» **REQUIRED TASK**
Answer these questions using the interview transcript below.
1. How long does the interviewee expect to wait before getting serious about going public?
2. What is the interviewee's favorite business book?
3. Which CEO does the interviewee say they are a huge fan of right now?

» **GIVEN TEXT**

####

We'll see interesting quarter right now, obviously. Very. So far, we've seen a mix. We've seen some people who are holding their budgets a little tight and saying, maybe we'll buy next quarter. And so you get some deal slippage, but at the same time, as I said, we've seen this demand where we have customers calling us up and saying,
we had a bunch of stuff we were going to do in person events and we want to move all of that onto your platform so we can stay connected with our customers. So it's pretty much balanced out for us at this point.
We'll see what happens. Last question. Uh, IPOs, a lot of people looking at direct listings. You can't really have this conversation or even think about it until you're at 80, 90, 120 million bucks in ARR and you know, zoom's case, 300 million in ARR. How do you think about the public markets?
I'm a huge fan of the public markets. I think it's a great way for companies to create value overall in the world. I think most great brands are public companies. I love the idea of being a public company at some point, but I don't think it's in the near term for us having just raised that round.
I would think we've got 24, 36 months or something before we'll get real serious about thinking about that.
All right, Andy, let's wrap up with the famous five. Number one, favorite business book.
Favorite business book is The Goal by Eli Goldrath.
Number two, is there a CEO you're following or studying?
I'm a huge fan of Eric Wan right now at Zoom. He's amazing.

####

» **ENTRIES**
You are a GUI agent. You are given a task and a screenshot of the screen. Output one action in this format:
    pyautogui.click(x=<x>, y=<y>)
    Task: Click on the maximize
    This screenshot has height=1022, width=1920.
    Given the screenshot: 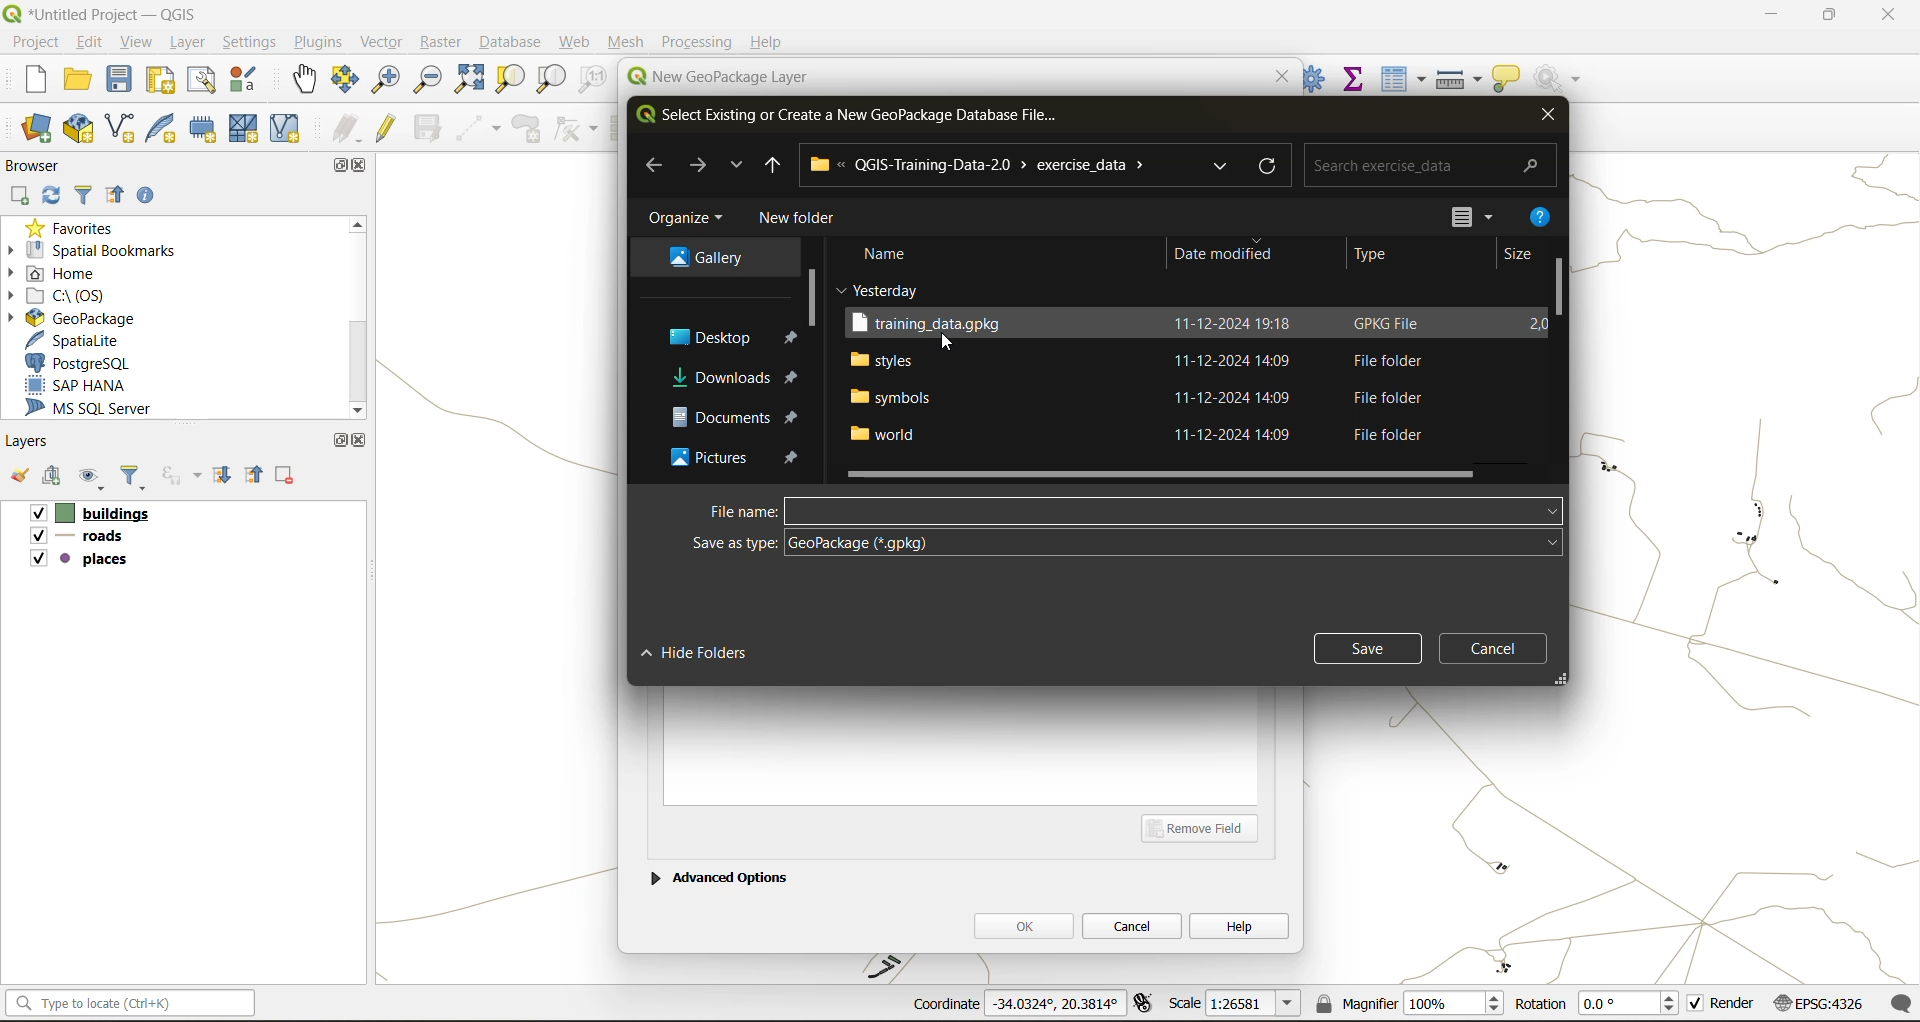 What is the action you would take?
    pyautogui.click(x=339, y=440)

####

» **ANSWER TO THIS EXERCISE**
1. About 24 to 36 months.
2. The Goal by Eli Goldrath.
3. Eric Wan at Zoom.